Progress and Poverty - Henry George (distant reading TXT) 📗
- Author: Henry George
Book online «Progress and Poverty - Henry George (distant reading TXT) 📗». Author Henry George
To this merciless rapacity, which would have produced want and famine were the population but one to a square mile and the land a Garden of Eden, succeeded, in the first era of British rule in India, as merciless a rapacity, backed by a far more irresistible power. Says Macaulay, in his essay on Lord Clive:
“Enormous fortunes were rapidly accumulated at Calcutta, while millions of human beings were reduced to the extremity of wretchedness. They had been accustomed to live under tyranny, but never under tyranny like this. They found the little finger of the Company thicker than the loins of Surajah Dowlah. … It resembled the government of evil genii, rather than the government of human tyrants. Sometimes they submitted in patient misery. Sometimes they fled from the white man as their fathers had been used to fly from the Maharatta, and the palanquin of the English traveler was often carried through silent villages and towns that the report of his approach had made desolate.”

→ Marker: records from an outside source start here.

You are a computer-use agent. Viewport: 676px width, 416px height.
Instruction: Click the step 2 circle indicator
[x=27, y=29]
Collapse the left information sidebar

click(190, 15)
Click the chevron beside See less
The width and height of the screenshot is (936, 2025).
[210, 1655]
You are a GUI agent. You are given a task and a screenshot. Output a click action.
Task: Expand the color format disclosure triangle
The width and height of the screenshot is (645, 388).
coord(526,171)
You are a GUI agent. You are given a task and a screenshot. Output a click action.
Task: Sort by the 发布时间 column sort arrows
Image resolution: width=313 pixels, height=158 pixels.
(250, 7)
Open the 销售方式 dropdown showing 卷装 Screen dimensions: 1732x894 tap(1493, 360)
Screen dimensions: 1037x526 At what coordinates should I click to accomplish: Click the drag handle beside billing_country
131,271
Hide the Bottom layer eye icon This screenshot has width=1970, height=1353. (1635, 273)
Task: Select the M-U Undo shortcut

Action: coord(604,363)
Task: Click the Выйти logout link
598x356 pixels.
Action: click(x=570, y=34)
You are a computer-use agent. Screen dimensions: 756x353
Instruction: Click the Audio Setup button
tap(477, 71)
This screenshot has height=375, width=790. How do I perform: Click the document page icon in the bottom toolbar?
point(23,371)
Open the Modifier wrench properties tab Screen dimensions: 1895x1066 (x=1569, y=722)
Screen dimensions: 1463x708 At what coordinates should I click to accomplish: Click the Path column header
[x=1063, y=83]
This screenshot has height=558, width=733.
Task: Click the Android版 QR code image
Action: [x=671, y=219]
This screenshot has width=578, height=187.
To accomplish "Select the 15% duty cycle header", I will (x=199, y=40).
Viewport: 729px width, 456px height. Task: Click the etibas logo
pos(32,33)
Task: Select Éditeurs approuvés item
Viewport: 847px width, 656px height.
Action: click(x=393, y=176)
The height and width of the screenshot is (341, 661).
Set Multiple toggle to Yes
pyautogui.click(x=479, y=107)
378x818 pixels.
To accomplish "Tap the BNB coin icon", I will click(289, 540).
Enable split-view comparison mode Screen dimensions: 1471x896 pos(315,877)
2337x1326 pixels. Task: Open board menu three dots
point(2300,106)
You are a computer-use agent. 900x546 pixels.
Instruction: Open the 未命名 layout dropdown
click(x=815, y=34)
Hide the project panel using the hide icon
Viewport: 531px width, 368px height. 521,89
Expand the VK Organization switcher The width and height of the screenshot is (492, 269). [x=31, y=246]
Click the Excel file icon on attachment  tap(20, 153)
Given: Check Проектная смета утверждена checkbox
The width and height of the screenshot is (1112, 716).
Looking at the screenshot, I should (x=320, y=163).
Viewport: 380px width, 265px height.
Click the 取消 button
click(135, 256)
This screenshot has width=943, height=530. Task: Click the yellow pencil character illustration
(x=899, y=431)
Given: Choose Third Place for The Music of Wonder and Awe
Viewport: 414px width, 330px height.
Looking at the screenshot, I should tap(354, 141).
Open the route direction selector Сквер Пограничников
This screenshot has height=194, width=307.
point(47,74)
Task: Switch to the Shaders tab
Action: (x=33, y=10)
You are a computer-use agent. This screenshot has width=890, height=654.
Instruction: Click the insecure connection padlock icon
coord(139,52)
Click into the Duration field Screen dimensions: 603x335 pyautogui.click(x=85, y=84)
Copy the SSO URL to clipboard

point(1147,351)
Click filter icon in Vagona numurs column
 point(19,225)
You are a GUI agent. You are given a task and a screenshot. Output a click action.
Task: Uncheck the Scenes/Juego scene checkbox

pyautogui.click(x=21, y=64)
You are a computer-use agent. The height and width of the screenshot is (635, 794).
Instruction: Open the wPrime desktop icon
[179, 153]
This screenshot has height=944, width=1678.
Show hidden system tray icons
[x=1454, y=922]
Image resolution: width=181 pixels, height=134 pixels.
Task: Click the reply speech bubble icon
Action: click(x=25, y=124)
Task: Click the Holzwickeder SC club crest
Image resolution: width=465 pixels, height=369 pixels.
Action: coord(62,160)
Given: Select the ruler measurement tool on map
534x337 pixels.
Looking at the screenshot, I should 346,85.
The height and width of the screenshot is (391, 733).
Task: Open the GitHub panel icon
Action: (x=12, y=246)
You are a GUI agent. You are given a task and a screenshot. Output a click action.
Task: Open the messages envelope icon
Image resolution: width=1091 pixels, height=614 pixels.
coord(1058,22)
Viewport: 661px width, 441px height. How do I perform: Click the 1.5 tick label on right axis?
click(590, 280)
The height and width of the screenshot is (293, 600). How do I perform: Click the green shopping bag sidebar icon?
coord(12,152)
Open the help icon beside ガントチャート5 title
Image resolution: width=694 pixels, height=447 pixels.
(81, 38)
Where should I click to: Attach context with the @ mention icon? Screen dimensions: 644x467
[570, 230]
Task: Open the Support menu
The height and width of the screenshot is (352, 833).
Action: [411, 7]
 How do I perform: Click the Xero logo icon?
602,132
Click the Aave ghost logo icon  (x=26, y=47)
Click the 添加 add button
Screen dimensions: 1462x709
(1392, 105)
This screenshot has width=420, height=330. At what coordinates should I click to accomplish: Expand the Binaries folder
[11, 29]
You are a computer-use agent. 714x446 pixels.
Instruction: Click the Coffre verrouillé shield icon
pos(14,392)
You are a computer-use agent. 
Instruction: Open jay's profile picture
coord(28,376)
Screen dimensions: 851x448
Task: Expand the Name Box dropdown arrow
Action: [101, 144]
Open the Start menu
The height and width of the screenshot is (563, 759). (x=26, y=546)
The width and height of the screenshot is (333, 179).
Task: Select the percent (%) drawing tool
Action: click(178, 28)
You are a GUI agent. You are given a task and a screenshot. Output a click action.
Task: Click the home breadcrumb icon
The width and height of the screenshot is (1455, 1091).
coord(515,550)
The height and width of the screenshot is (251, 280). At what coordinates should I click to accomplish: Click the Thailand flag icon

Upon horrors that Macaulay thus but touches, the vivid eloquence of Burke throws a stronger light—whole districts surrendered to the unrestrained cupidity of the worst of human kind, poverty-stricken peasants fiendishly tortured to compel them to give up their little hoards, and once populous tracts turned into deserts.
But the lawless license of early English rule has been long restrained. To all that vast population the strong hand of England has given a more than Roman peace; the just principles of English law have been extended by an elaborate system of codes and law officers designed to secure to the humblest of these abject peoples the rights of Anglo-Saxon freemen; the whole peninsula has been intersected by railways, and great irrigation works have been constructed. Yet, with increasing frequency, famine has succeeded famine, raging with greater intensity over wider areas.
Is not this a demonstration of the Malthusian theory? Does it not show that no matter how much the possibilities of subsistence are increased, population still continues to press upon it? Does it not show, as Malthus contended, that, to shut up the sluices by which superabundant population is carried off, is but to compel nature to open new ones, and that unless the sources of human increase are checked by prudential regulation, the alternative of war is famine? This has been the orthodox explanation. But the truth, as may be seen in the facts brought forth in recent discussions of Indian affairs in the English periodicals, is that these famines, which have been, and are now, sweeping away their millions, are no more due to the pressure of population upon the natural limits of subsistence than was the desolation of the Carnatic when Hyder Ali’s horsemen burst upon it in a whirlwind of destruction.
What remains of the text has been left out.